Given the entries that follow, write out exactly the lines starting at the one containing "Le notizie (1298, 1153)" and ending at the one containing "Iscrizioni online (1051, 1208)", both ends included, and only those.

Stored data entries
_____
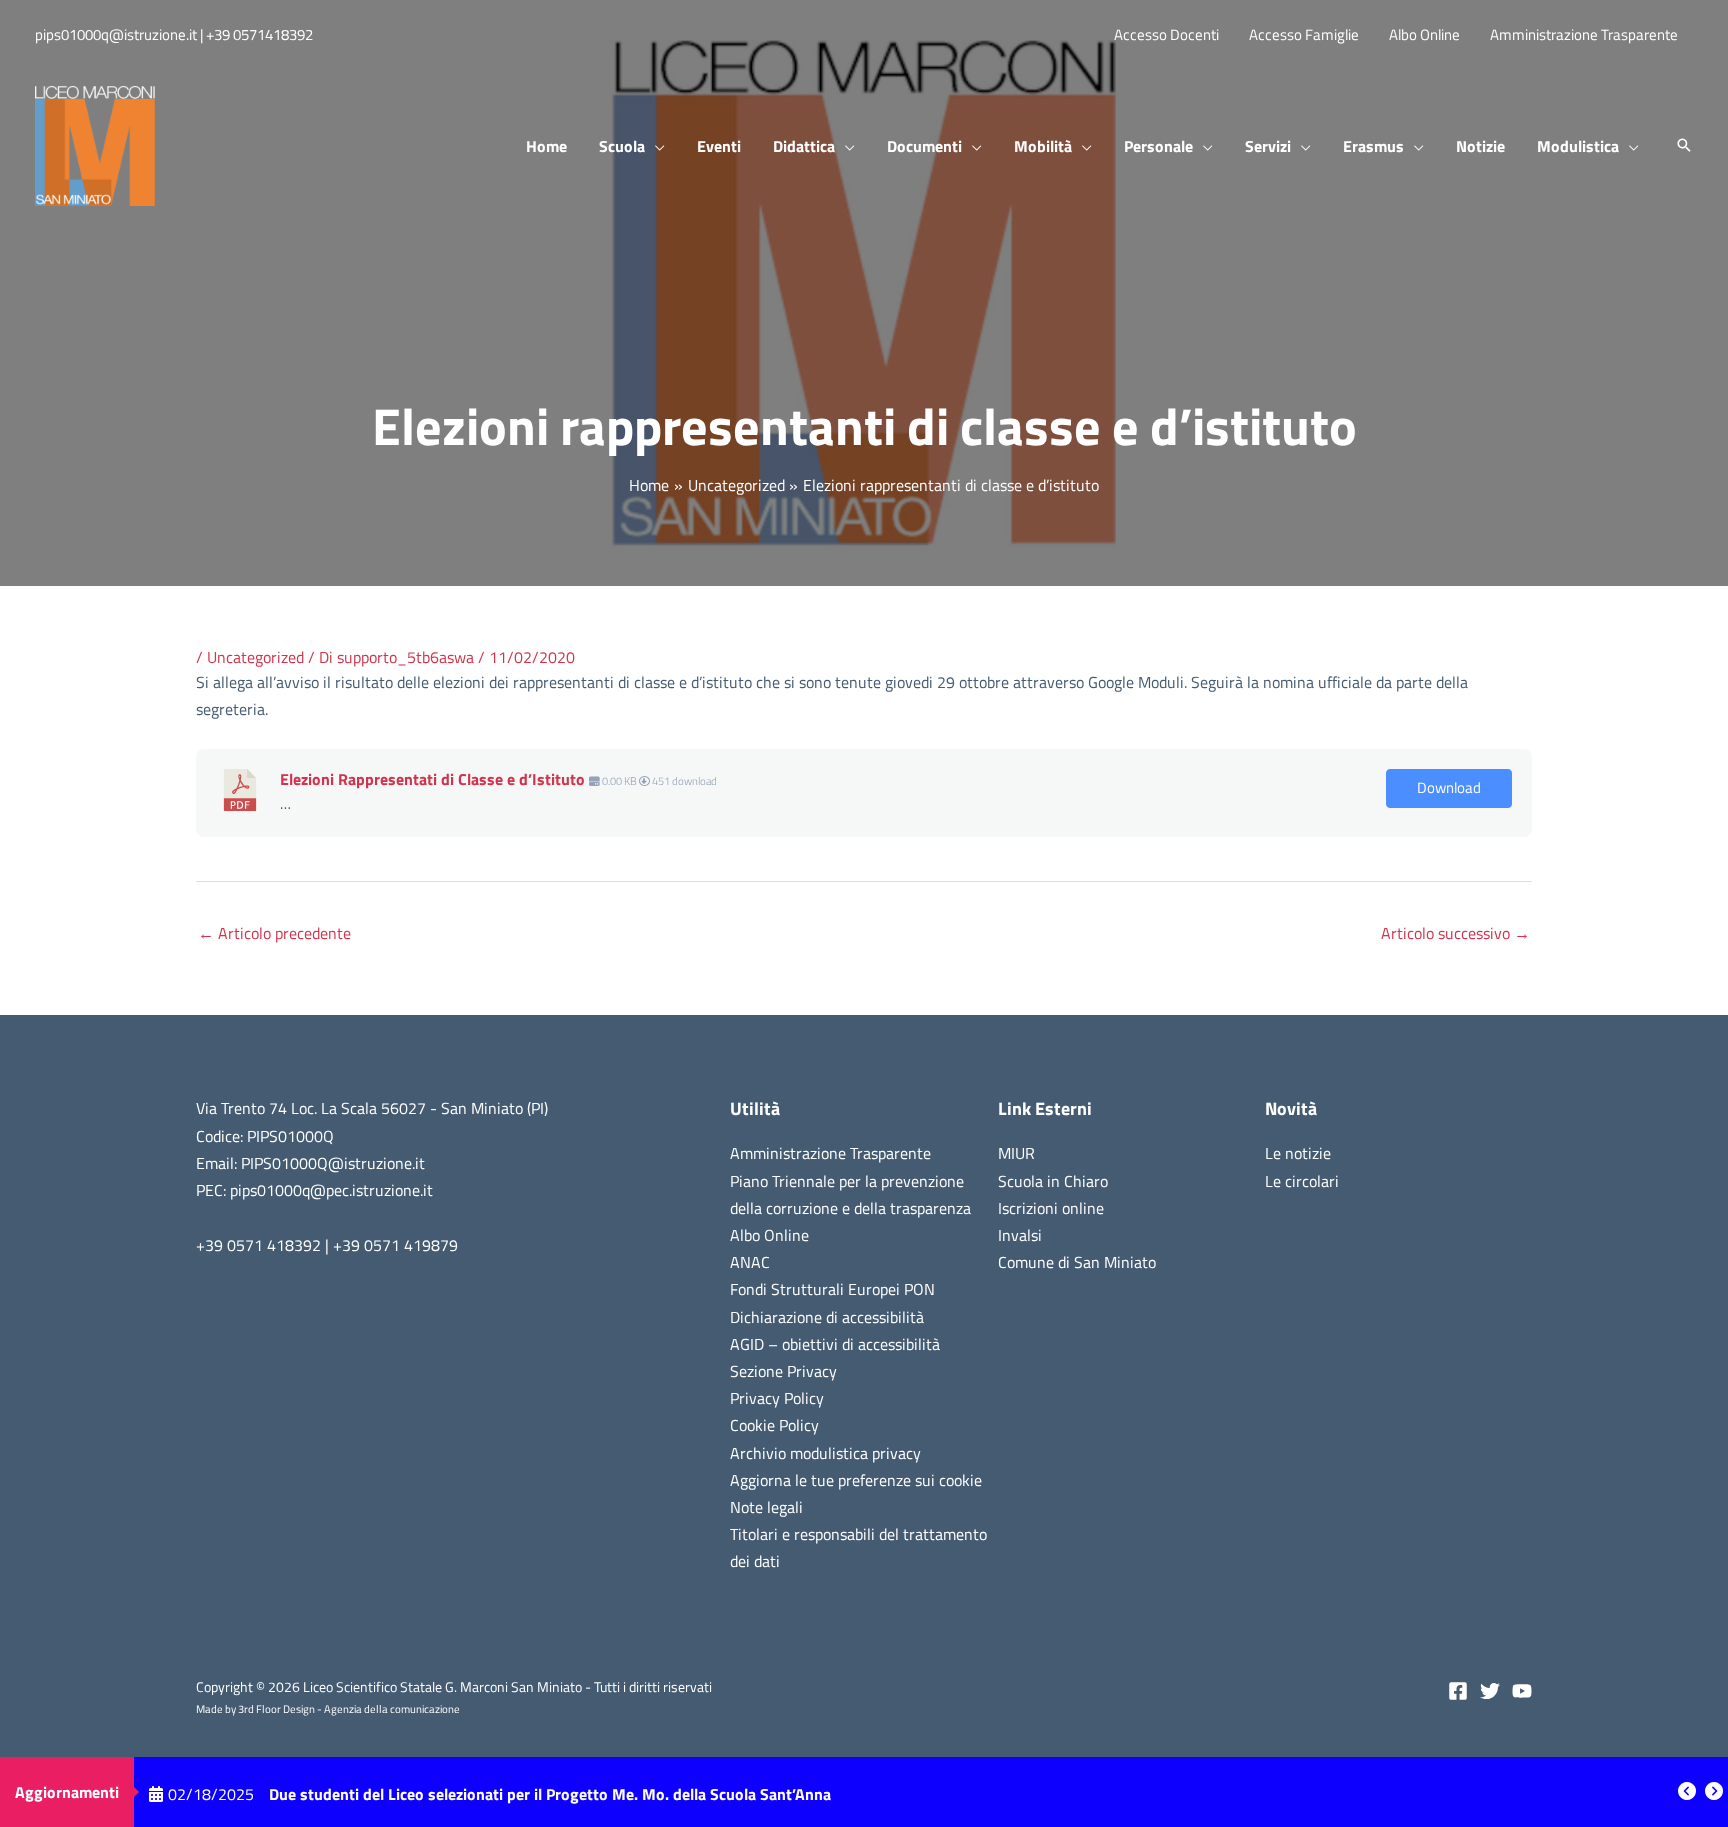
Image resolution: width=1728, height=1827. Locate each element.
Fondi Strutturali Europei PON (832, 1289)
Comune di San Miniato (1077, 1262)
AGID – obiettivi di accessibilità (835, 1344)
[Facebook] (1458, 1691)
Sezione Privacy (783, 1371)
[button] (655, 146)
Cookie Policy (774, 1425)
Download (1449, 787)
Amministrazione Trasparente (830, 1153)
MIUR (1016, 1153)
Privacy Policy (777, 1398)
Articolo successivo (1455, 933)
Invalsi (1020, 1235)
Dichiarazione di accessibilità (827, 1317)
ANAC (750, 1262)
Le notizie (1298, 1153)
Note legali (766, 1507)
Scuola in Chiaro (1053, 1181)
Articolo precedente (274, 933)
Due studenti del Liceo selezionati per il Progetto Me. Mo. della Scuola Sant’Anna (550, 1792)
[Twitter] (1490, 1691)
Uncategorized (255, 657)
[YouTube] (1522, 1691)
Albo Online (769, 1235)
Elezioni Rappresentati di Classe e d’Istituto (432, 779)
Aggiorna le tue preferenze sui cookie (856, 1480)
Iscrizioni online (1051, 1208)
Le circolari (1302, 1181)
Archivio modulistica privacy (825, 1453)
_____
Answer to this task –
Le notizie (1298, 1153)
Note legali (766, 1507)
Scuola in Chiaro (1053, 1181)
Articolo precedente (274, 933)
Due studenti del Liceo selezionati per il Progetto Me. Mo. della Scuola Sant’Anna (550, 1792)
[Twitter] (1490, 1691)
Uncategorized (255, 657)
[YouTube] (1522, 1691)
Albo Online (769, 1235)
Elezioni Rappresentati di Classe e d’Istituto (432, 779)
Aggiorna le tue preferenze sui cookie (856, 1480)
Iscrizioni online (1051, 1208)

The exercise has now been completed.